En Argentina y quizás en otras partes del mundo, haya candidatos políticos, representantes, gobernantes, que fueron de izquierda y terminan en la derecha o viceversa…; en nuestro país los hay para hacer dulce, al igual que combinaciones surrealistas de peronistas nacionalistas liberales, libertos anarcocapitalistas……..; fascistas libertarios…..; un mundo político entreverado, confuso, donde ni siquiera tocaste una teta y ya te la pusieron dos veces, la que baila en la tarima es un él.
Sumado a que la derecha amontona gente que antes estaban escondidos de la vida, fuertes con el débil y débiles con el fuerte. Supuestamente, veníamos del progresismo y la izquierda, que era al revés, no; el caso argentino lo desmiente, son del mismo equipo.

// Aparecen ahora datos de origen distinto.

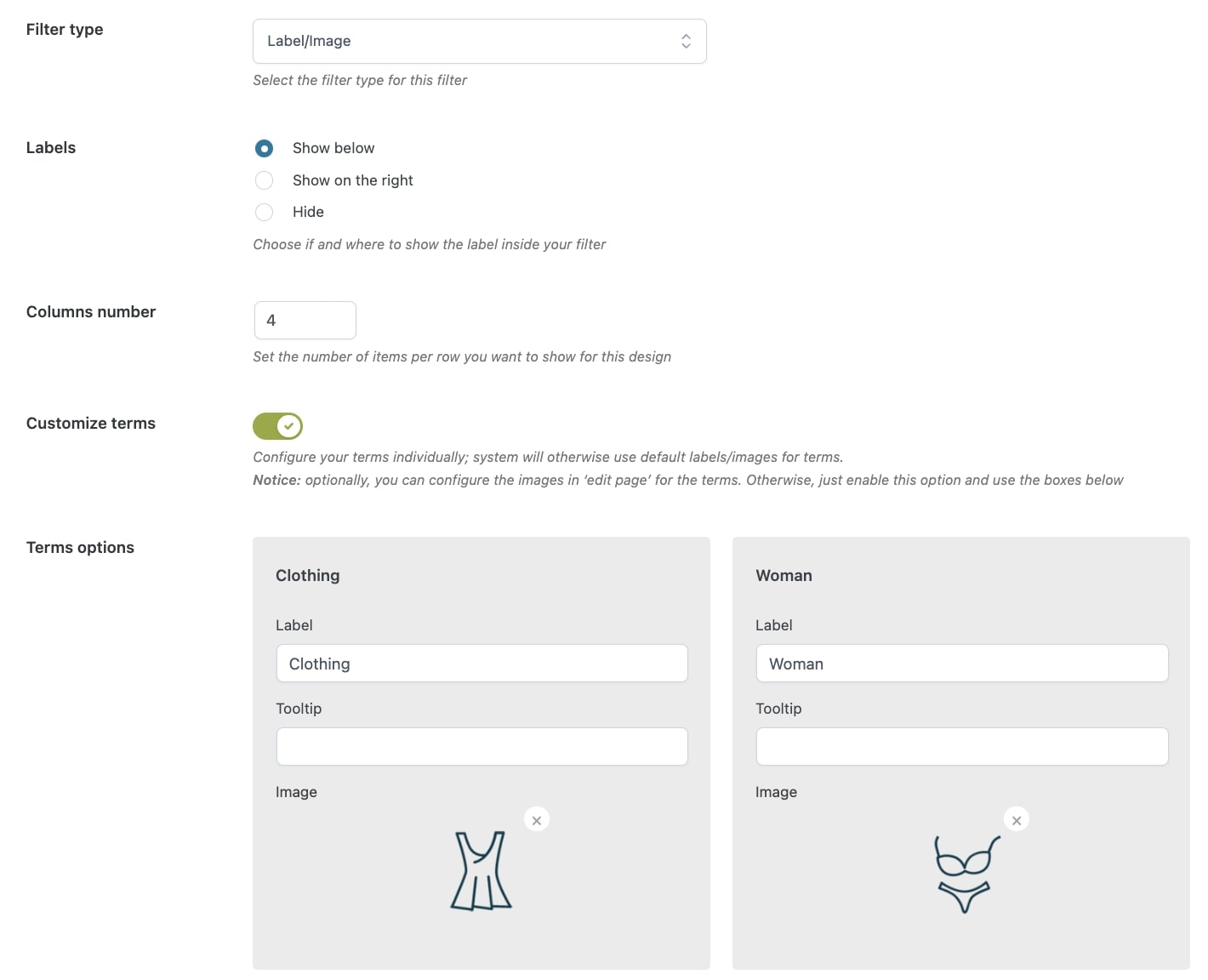Click the Clothing tooltip input

(x=482, y=746)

Otra cosa que aprendí en estos tiempos, que muchos autopercibidos de derecha libertarios liberales te hablan demasiado de trabajo, el trabajo que libera: trabajo, propiedad, familia. Los de izquierda en cambio, colgados del trabajo de los demás, exigen una jornada laboral de menos horas y más presencia de un Estado benefactor.

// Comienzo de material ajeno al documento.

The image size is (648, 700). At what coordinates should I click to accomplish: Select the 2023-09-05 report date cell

No quiero ubicarme en ningún opuesto falso, de un frente falso y entre falsos oponentes; todos terminan en el Estado, el poder, dinero y status; están unidos en intereses comunes más allá de las supuestas posturas ideológicas. Algo tengo en claro, si he de vivir mucho tiempo, que el castigo del trabajo no dure tanto, que termine pronto de alguna manera y dependerá de la libertad que sepa realizar en la vida.